Required Python Packages: The scraper will use Playwright for browser automation and asyncio for asynchronous execution. Install all dependencies with:

pip install playwright

The below libraries come pre-installed with Python but make sure they are available:

asyncio – to handle asynchronous browser control
json – to format and save scraped data
sys – to manage runtime arguments and error handling
Browser Installation: After installing Playwright, you must install the browser binaries (Chromium) before running the scraper:

playwright install chromium

Webshare Proxy Access: Because Google Finance can restrict automated access, it’s highly recommended to use Webshare rotating residential proxies. These help simulate real user behavior, rotate IPs automatically, and reduce the risk of being blocked during frequent scraping sessions.

Scraping Google Finance

Follow the steps below to build and run your Google Finance scraper that collects stock data, company details, financials, and news for multiple tickers.

Step 1: Prepare your ticker list

Start by defining the stock tickers you want to scrape. Use the format SYMBOL:EXCHANGE and separate each ticker with a semicolon. Example:

AMZN:NASDAQ; TSLA:NASDAQ; VOW:ETR

Step 2: Launch the browser with Playwright

Initialize Playwright in asynchronous mode and launch the Chromium browser in headless mode.
Use a realistic user agent and enable rotating residential proxies from Webshare to simulate genuine browsing and prevent IP blocks.

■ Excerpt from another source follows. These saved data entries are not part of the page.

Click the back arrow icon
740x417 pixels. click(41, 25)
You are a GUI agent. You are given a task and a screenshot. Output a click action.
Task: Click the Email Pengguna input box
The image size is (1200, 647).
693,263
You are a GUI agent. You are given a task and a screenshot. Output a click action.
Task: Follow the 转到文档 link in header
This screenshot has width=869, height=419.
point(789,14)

Step 3: Visit the company page

For each ticker, navigate to its Google Finance page such as: https://www.google.com/finance/quote/AMZN:NASDAQ
Wait a few seconds to ensure that all content on the page is fully loaded before extracting data.

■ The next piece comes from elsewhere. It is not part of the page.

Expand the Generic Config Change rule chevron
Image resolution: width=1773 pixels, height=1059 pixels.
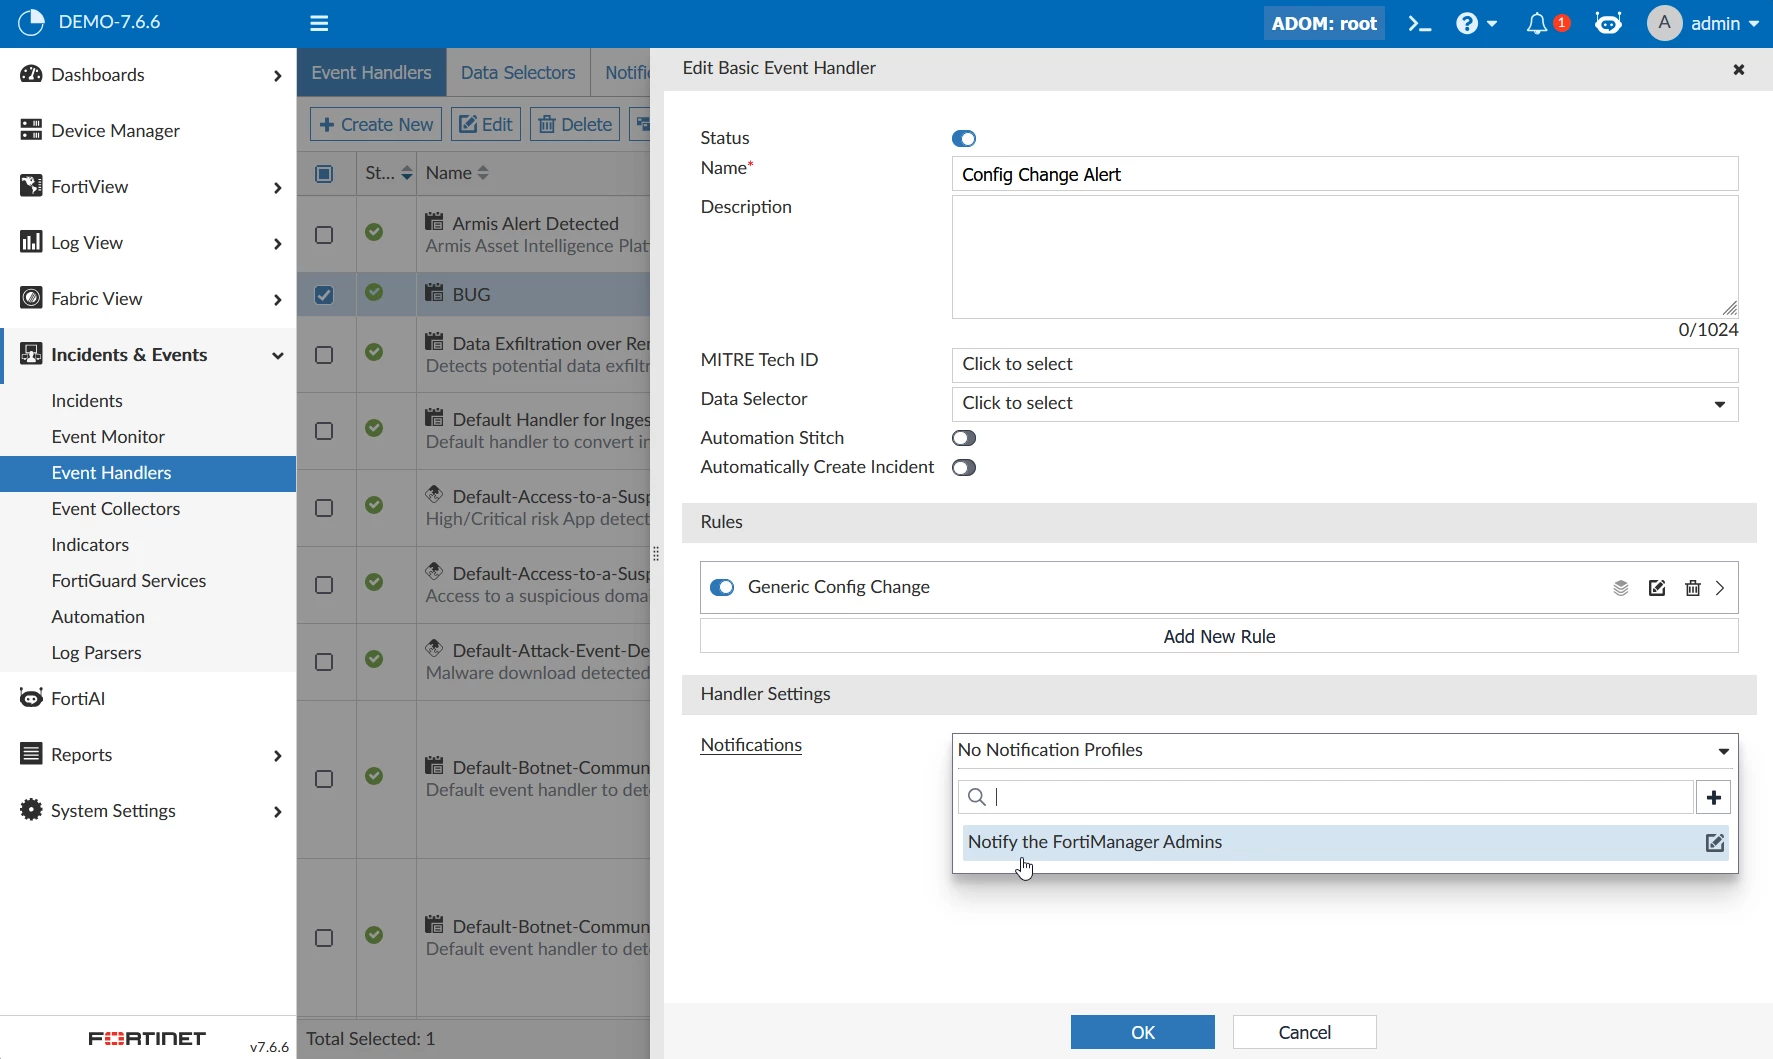[x=1720, y=588]
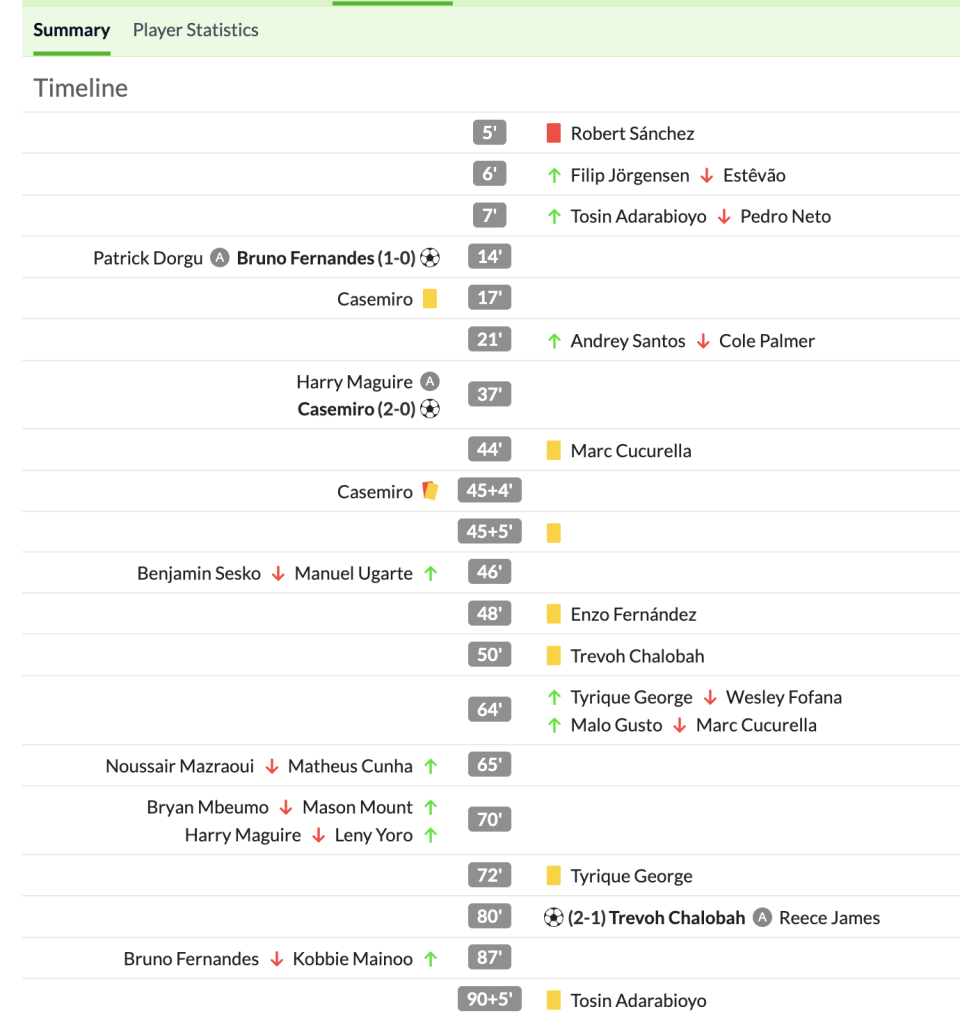Click the assist badge next to Reece James

click(x=763, y=917)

Step 4: Capture the company name and stock price

Extract the company’s official name and its current stock price. This will form the basic snapshot of your output, representing the real-time price at the moment of scraping.

Step 5: Record price changes

Collect the daily percentage change and the absolute change in stock price. These values provide important context to the price data, showing short-term market movement and how the stock is performing during the trading day.

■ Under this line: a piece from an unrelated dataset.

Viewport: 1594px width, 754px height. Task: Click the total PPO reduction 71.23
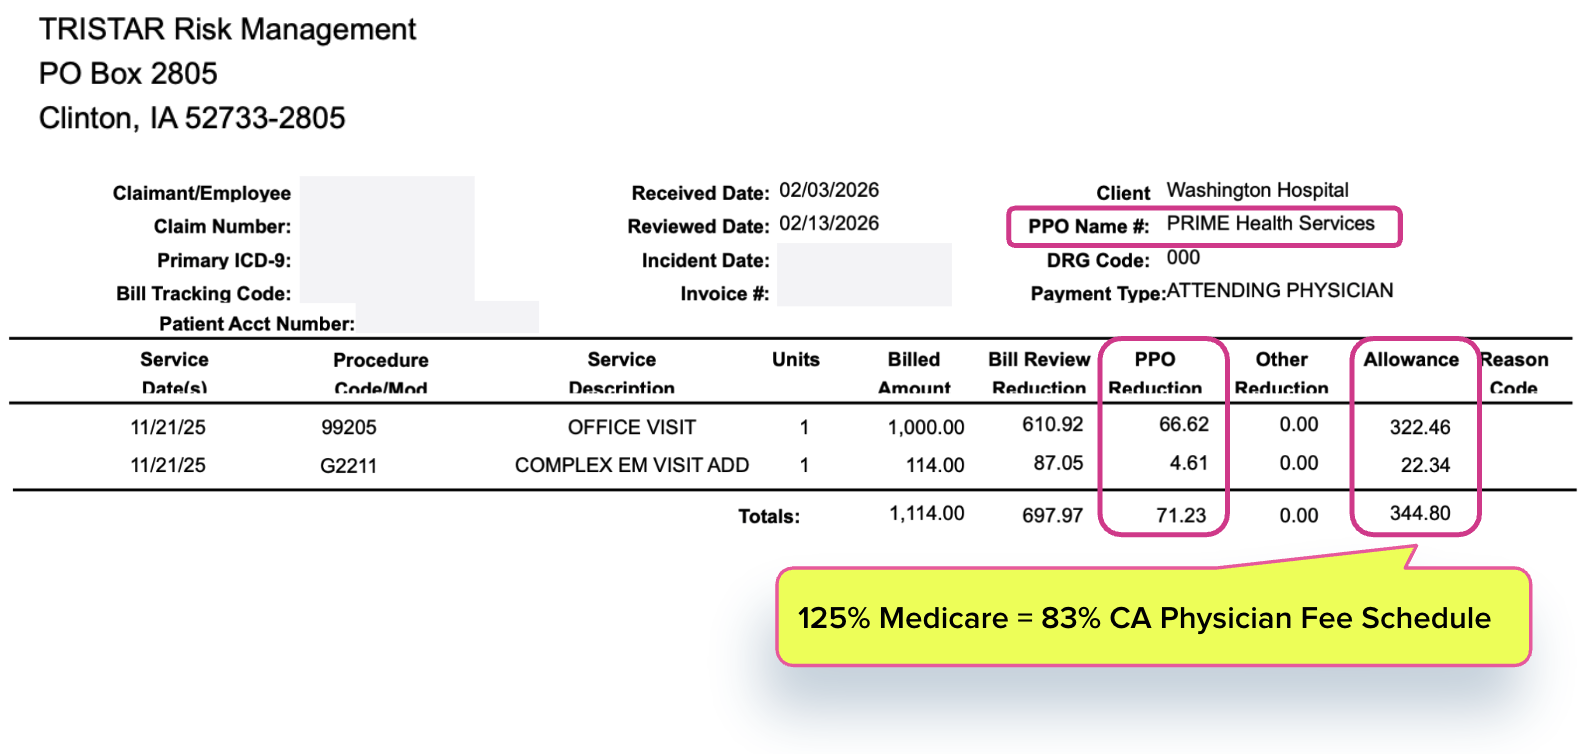pyautogui.click(x=1181, y=516)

Step 6: Gather key overview statistics

Retrieve general stock metrics shown on the page such as market capitalization, P/E ratio, and other relevant financial ratios. These overview stats are stored as a dictionary for each ticker, making it easy to analyze or compare companies later.

Step 7: Collect recent news stories

Scroll through the news section and extract up to six of the most recent articles related to the company.
For each article, save the headline, source, and link so you can later track trends around that stock.

Step 8: Extract the About section

In the company overview area, gather important background information including:

CEO name
Headquarters location
Number of employees
Sector or industry
Year founded
Official website

This provides essential company context alongside financial data.

Step 9: Expand and scrape financial statements

Locate and open each financial section – Income Statement, Balance Sheet, and Cash Flow – one by one.
Once expanded, extract all available rows and values for each section to capture key financial data such as revenue, profit, assets, liabilities, and cash movements.

Step 10: Structure the scraped data

For every ticker, store the collected information in a single structured object that includes:

Basic details (ticker, company name, current price)
Market info (price change)
Overview stats
Financials (income statement, balance sheet, cash flow)
News articles
About section

Step 11: Loop through all tickers

Iterate through your list of tickers, scraping each one sequentially.
Add a short delay (around 2–3 seconds) between requests to avoid detection and maintain stable proxy rotation.

Step 12: Save the results to JSON

After scraping all tickers, combine their data into a single list and save it as a formatted JSON file, for example: google_finance_data.json.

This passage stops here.